Hi i have a canon AE-1 and i dont know anything about it. I got it from a friend and ive never even loaded it with film.Ive got a sigma mini wide 28mm f2.8 on it and the flash that was sold with the camera. Any thoughts on the camera? good? bad? If anybody has any sample photos with this lens or camera it might help. thanks.


----------



## compur (Nov 19, 2012)

A hugely popular camera -- one of the most popular 35mm SLRs of the 1970s-80s.  Uses Canon FD lenses with a  good meter and accurate, electronically controlled shutter. Still popular as a "student camera."  Has held up well and, if not beat up, is often found in working condition today though usually needs light seals replaced (as do most Japanese cameras from this era).  Uses a PX628 battery (won't operate at all without it).


----------



## pixmedic (Nov 19, 2012)

*cough shameless plug cough*

http://www.thephotoforum.com/forum/...ay-donation-canon-fd-mount-135mm-f-2-8-a.html

http://www.thephotoforum.com/forum/...-asanuma-75-260mm-f-4-5-canon-c-fd-mount.html


----------



## Tuffythepug (Nov 19, 2012)

The Canon AE-1 was and still can be a very good 35mm camera.

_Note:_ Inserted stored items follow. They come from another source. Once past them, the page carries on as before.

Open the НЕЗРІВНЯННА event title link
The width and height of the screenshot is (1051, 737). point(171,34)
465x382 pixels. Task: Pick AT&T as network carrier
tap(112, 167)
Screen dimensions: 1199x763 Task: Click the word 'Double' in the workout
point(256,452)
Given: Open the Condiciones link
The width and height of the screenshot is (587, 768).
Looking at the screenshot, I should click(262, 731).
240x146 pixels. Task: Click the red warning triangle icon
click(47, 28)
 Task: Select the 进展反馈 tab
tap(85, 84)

One of the iconic cameras of the 70's.  Canon FD mount lenses are plentiful and inexpensive.   Yes the light seals are probably toast if they haven't been replaced but it's cheap to fix that.  I bought my AE-1 in mid-70's and my daughter still uses it.   I missed it so I recently bought a re-furbed A-1 which is basically an AE-1 with a few extra features.


----------



## PlanetStarbucks (Nov 19, 2012)

Still have my AE1 after all these long years.  It's the camera I learned on starting when I was 13, definitely a solid camera.  Buy some film and go shooting man.  

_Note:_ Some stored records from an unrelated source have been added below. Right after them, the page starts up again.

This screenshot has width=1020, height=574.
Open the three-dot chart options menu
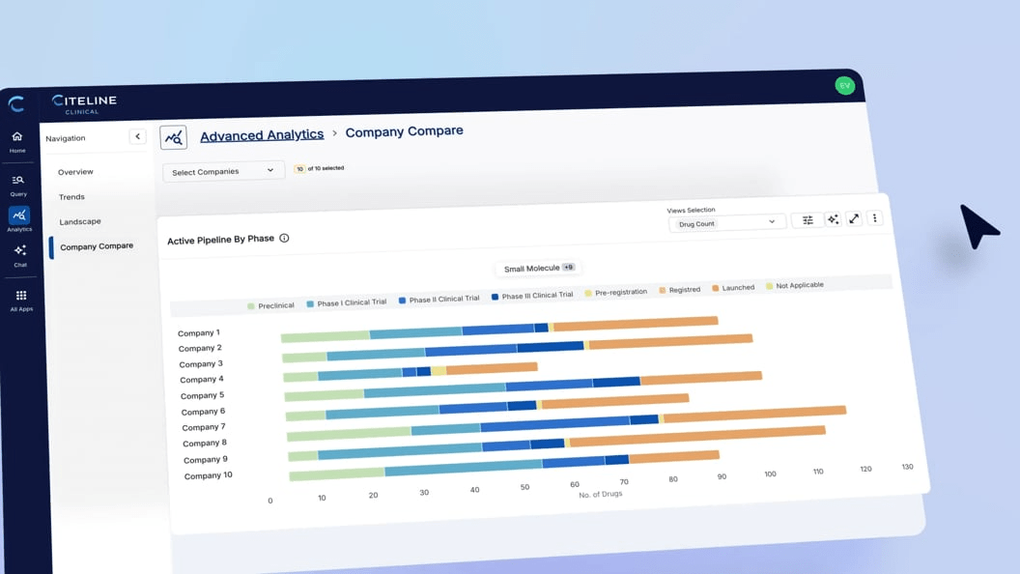(874, 218)
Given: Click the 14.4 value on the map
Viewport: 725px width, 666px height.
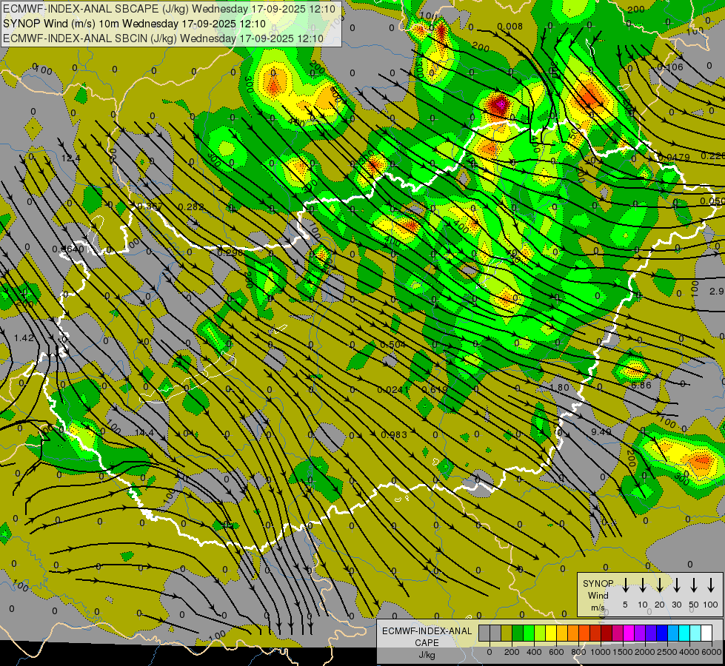Looking at the screenshot, I should pos(144,433).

Here's a picture I took a few years ago in St. Peter's Basilica with my AE1.  Shot on TMAX100...bit gritty, but that's because of the ghetto process I used to digitize it (I took a picture of the negative using my dslr).  I have a real one in my home blown up to 20x30.


----------



## JosephKubik (Nov 29, 2012)

It's a great, solid camera.  It has been my primary 35mm camera for a while.  (Using my Minolta right now to switch it up)


----------